What to produce: The entries below contain a line with "Screen dimensions: 1443x1026" and a line with "Open the @任贤齐 mention link". Quote exactly those two lines and all lines between them.

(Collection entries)
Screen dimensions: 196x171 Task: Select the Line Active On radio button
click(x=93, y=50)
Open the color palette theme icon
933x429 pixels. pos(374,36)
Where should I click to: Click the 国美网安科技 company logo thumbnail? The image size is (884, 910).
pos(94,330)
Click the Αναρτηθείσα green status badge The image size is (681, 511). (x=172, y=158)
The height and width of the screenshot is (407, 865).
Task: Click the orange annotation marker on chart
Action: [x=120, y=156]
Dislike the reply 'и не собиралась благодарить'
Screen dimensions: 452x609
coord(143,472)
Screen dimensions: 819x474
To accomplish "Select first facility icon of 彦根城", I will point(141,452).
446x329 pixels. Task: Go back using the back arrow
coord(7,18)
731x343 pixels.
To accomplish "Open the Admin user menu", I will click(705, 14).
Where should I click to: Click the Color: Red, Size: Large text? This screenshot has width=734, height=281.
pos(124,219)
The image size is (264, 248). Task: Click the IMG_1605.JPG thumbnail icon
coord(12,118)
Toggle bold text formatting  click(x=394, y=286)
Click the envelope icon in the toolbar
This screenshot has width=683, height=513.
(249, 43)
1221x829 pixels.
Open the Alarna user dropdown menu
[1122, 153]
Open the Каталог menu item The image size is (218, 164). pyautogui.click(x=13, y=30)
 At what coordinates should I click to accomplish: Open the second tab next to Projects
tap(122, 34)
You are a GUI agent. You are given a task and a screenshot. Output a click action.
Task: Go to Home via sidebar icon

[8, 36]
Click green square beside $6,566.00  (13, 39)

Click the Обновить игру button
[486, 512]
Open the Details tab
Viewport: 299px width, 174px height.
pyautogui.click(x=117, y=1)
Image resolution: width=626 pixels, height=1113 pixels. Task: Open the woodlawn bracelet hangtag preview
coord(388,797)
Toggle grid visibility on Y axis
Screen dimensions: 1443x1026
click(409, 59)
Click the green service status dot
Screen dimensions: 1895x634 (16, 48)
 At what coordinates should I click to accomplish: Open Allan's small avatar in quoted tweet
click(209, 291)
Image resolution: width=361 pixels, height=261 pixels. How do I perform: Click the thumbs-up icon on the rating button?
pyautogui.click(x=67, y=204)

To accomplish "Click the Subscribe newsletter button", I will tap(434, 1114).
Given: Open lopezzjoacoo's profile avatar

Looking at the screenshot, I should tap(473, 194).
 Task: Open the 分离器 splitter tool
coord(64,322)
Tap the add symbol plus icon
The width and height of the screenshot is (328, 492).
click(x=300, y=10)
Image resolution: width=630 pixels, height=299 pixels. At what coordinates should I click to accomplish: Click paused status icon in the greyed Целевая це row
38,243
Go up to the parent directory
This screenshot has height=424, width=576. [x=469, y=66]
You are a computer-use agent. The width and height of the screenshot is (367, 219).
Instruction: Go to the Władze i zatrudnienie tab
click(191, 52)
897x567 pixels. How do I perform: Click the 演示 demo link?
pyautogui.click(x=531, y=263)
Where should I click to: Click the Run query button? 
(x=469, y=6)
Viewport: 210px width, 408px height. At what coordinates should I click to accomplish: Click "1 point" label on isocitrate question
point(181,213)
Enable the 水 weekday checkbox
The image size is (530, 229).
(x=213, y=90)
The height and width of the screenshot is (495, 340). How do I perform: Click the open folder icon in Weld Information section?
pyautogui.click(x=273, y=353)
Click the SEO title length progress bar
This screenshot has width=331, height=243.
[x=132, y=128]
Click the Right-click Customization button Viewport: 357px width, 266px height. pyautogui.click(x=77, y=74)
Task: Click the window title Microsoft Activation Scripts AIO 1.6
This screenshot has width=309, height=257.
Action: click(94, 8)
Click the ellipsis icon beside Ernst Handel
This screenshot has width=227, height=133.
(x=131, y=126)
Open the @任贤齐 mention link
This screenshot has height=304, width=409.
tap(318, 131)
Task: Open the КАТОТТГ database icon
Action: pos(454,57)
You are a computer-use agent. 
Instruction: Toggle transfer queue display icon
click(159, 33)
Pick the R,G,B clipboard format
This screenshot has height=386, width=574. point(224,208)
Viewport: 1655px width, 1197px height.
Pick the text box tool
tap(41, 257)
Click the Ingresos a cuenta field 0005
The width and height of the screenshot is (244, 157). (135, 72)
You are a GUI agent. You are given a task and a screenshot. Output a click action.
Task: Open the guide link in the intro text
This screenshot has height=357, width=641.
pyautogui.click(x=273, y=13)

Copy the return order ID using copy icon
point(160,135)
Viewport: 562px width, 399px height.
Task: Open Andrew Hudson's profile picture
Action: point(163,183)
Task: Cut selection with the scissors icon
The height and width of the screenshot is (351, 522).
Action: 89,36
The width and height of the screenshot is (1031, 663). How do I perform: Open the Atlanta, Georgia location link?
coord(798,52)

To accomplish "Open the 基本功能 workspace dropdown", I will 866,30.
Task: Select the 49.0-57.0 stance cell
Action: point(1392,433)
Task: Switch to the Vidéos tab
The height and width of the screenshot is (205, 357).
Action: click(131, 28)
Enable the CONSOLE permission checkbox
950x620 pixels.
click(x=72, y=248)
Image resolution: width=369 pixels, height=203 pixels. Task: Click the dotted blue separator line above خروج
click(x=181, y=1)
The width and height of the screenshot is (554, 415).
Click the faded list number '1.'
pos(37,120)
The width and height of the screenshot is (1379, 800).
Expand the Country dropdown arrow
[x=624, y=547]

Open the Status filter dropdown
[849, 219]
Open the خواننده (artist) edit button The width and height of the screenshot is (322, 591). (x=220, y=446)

Answer space:
Screen dimensions: 1443x1026
click(409, 59)
Click the green service status dot
Screen dimensions: 1895x634 (16, 48)
 At what coordinates should I click to accomplish: Open Allan's small avatar in quoted tweet
click(209, 291)
Image resolution: width=361 pixels, height=261 pixels. How do I perform: Click the thumbs-up icon on the rating button?
pyautogui.click(x=67, y=204)

To accomplish "Click the Subscribe newsletter button", I will tap(434, 1114).
Given: Open lopezzjoacoo's profile avatar

Looking at the screenshot, I should tap(473, 194).
 Task: Open the 分离器 splitter tool
coord(64,322)
Tap the add symbol plus icon
The width and height of the screenshot is (328, 492).
click(x=300, y=10)
Image resolution: width=630 pixels, height=299 pixels. At what coordinates should I click to accomplish: Click paused status icon in the greyed Целевая це row
38,243
Go up to the parent directory
This screenshot has height=424, width=576. [x=469, y=66]
You are a computer-use agent. The width and height of the screenshot is (367, 219).
Instruction: Go to the Władze i zatrudnienie tab
click(191, 52)
897x567 pixels. How do I perform: Click the 演示 demo link?
pyautogui.click(x=531, y=263)
Where should I click to: Click the Run query button? 
(x=469, y=6)
Viewport: 210px width, 408px height. At what coordinates should I click to accomplish: Click "1 point" label on isocitrate question
point(181,213)
Enable the 水 weekday checkbox
The image size is (530, 229).
(x=213, y=90)
The height and width of the screenshot is (495, 340). How do I perform: Click the open folder icon in Weld Information section?
pyautogui.click(x=273, y=353)
Click the SEO title length progress bar
This screenshot has width=331, height=243.
[x=132, y=128]
Click the Right-click Customization button Viewport: 357px width, 266px height. pyautogui.click(x=77, y=74)
Task: Click the window title Microsoft Activation Scripts AIO 1.6
This screenshot has width=309, height=257.
Action: click(94, 8)
Click the ellipsis icon beside Ernst Handel
This screenshot has width=227, height=133.
(x=131, y=126)
Open the @任贤齐 mention link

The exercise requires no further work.